El mejor cantante de Elvis Presley, Greg Miller, en un momento de la entrevista, - FOTO: JAIME GARCÍA/VÍDEO: RODRIGO MUÑOZ BELTRÁN

Greg Miller, el mejor imitador de Presley: «Elvis me dio claves para cantar y encontrar novia»

El mejor imitador del «rey del rock» interpreta mañana sus éxitos en el Casino Gran Madrid

MADRIDActualizado:

Greg Miller (San Diego, 1958) tenía 17 años cuando recibió una llamada del «rey del rock». Este joven californiano se había pasado la noche frente a la taquilla del estadio donde Elvis Presley iba a tocar para disfrutar del «show» desde la primera fila. Su tupé, que todavía conserva recio y frondoso, y las vestimentas que Miller llevaba a imagen y semejanza de su ídolo, llamaron la atención del artista. «Me vio y se quedó sorprendido de lo parecidos que éramos y contactó con unos amigos míos porque quería conocerme. Fue una gran sorpresa para mí», relata a ABC el que es considerado por la crítica como su mejor imitador, que acude a la cita ataviado con un apretado mono blanco con pantalón campana, decorado con flecos y tachuelas.

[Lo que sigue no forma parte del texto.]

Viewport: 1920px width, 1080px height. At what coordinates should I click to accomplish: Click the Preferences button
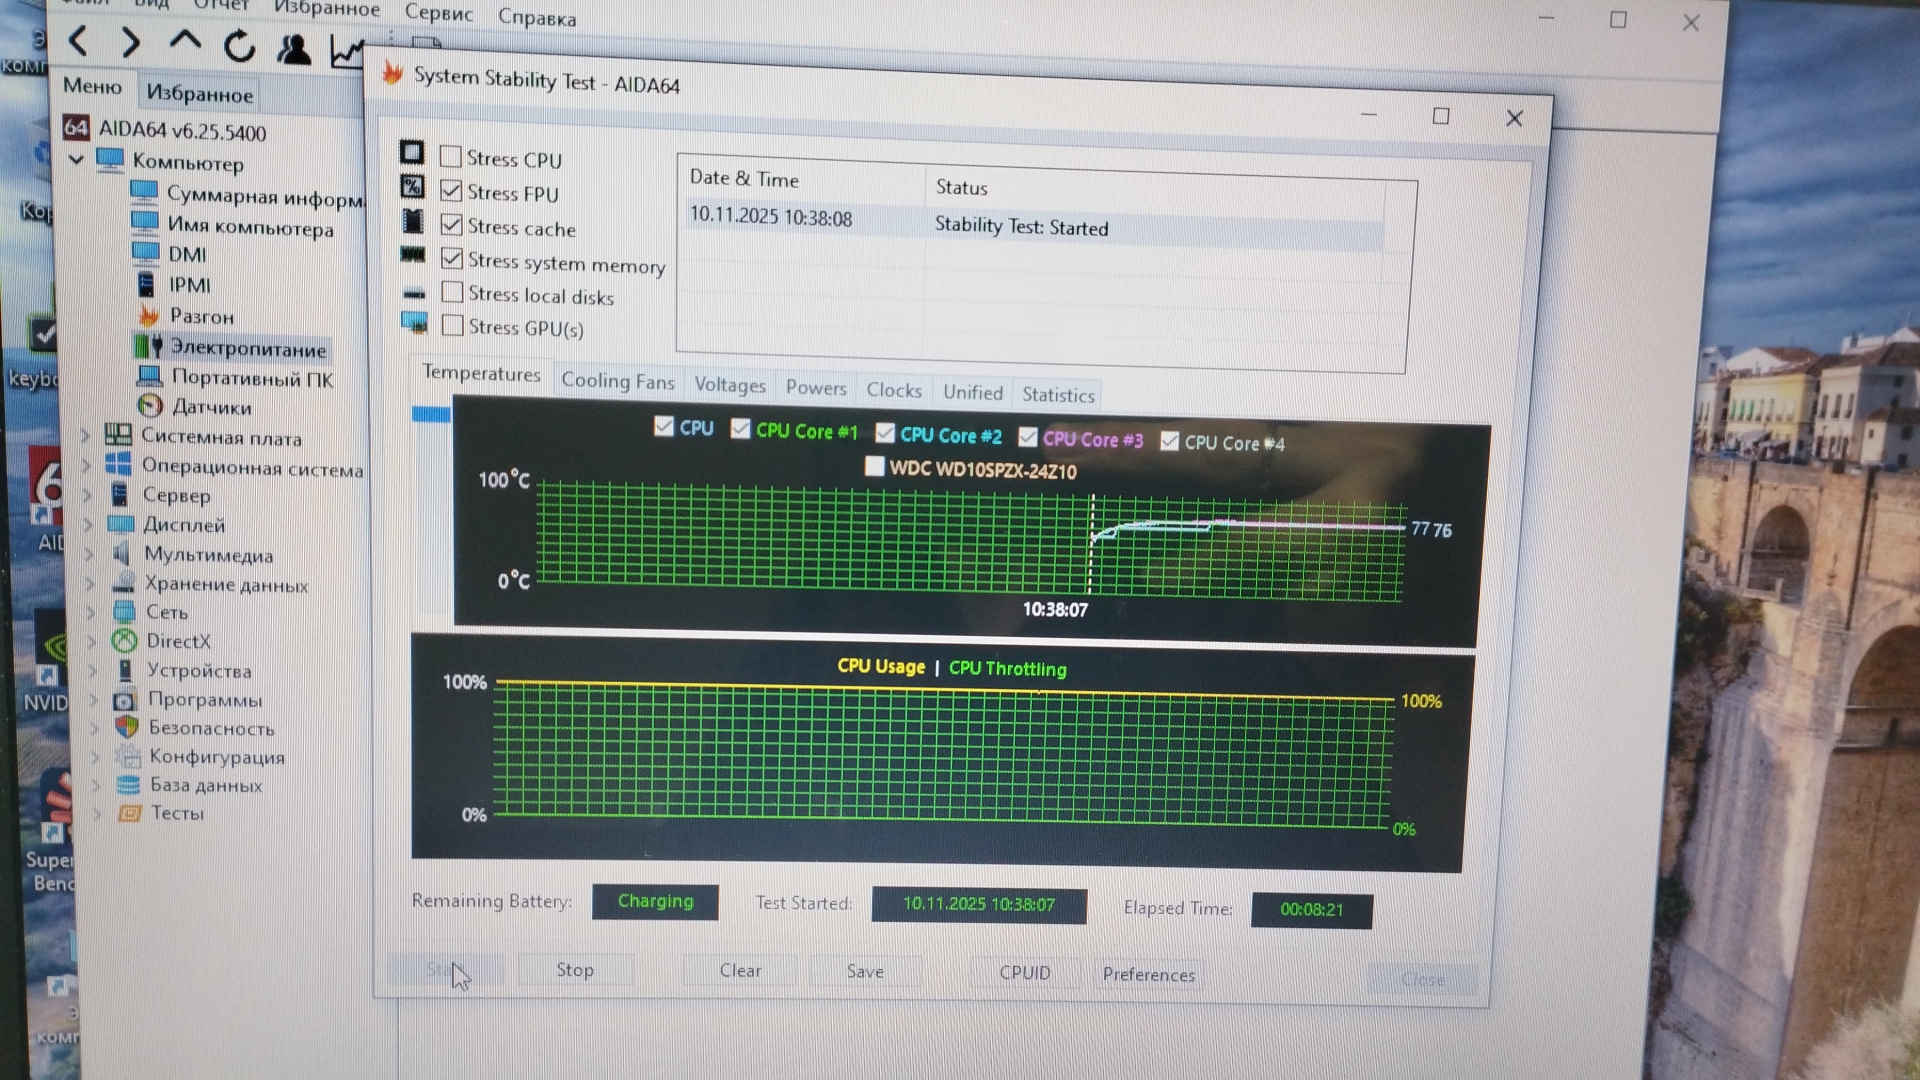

El también actor en «Leaving Las Vegas», junto a Nicolas Cage, acumula más de 10.000 conciertos en homenaje a su cantante predilecto. Antes de comenzar una gira con 20 conciertos por Australia, Miller recalará mañana en el Casino Gran Madrid para inaugurar una serie de tributos a los artistas más emblemáticos de la historia como Queen o Michael Jackson. En el espectáculo «Rocking cocktails by Elvis» maridará la interpretación de los temas más famosos del artista, como «Suspicious minds», «Love me tender» o «Now or never» con algunos de sus combinados favoritos.

«Me trataba como a un hijo; su sueño era hacer una gira mundial y yo lo estoy cumpliendo en su honor»

Durante los dos años que pasaron desde aquella noche hasta la repentina muerte del «king», el 16 de agosto de 1977, la amistad entre ambos se afianzó, hasta el punto de que se trataban como padre e hijo. «Él estaba casi siempre de gira, y yo en San Diego, pero me llamaba casi a diario. Me mandaba regalos de cumpleaños, además de fotos y discos, todo firmado por él», recuerda Miller, en un español aderezado con términos en inglés y un marcado acento norteamericano. «Me preguntaba por cómo me iba en la escuela y yo le contaba sobre mi intención de conseguir trabajo, de comprar mi primer coche... También me dio unas “tips” (claves) para cantar y para encontrar novia... Cosas normales para un chico de 17 años», comenta el cantante, entre risas.

Muerte prematura

Un problema con el pasaporte de su representante impidió que Elvis pudiese realizar la gira internacional. «Su manager no era ciudadano estadounidense y estaba de forma ilegal en el país. Si salía, no podía volver. No tenía papeles para viajar. Y Elvis no quería perderlo, por lo que renunció a salir del país», explica Miller, que asegura que en los últimos años de su vida, Presley le comentó que quería organizar su primera «tournée» mundial, una ilusión que su repentina muerte, a los 42 años, le impidió materializar.

Fue entonces cuando Miller tomó el relevo y comenzó a llenar teatros con sus logradas imitaciones. «Estoy cumpliendo su sueño en su honor, lo estoy viviendo por él», afirma, orgulloso. Un collar de turquesa y plata, que Elvis lució durante una gira en 1976, es una de las joyas más preciadas que custodia Miller. «Me lo envió por correo por mi cumpleaños. Está gravada su firma por detrás. Es el regalo más especial», cuenta el cantante, que también tiene un repertorio de quince trajes de los años 50 confeccionados por el sastre del propio «rey del rock».

Que Miller mañana pase por Madrid no es casualidad. Hace seis caños que pisó por primera vez España. Aquí conoció a una madrileña, residente en Alameda de Osuna (Barajas). Ella educó su acento español, que aun tenía dejes mexicanos, por su inicios en unos grandes almacenes en San Diego, donde trabajó con compañeros hispanos. Y ella también fue quien logró llevar al altar al doble de Elvis. No se casaron en Las Vegas ni tampoco fue vestido como su ídolo. Lo hizo en Alcalá de Henares y, por una vez, se puso «un traje normal».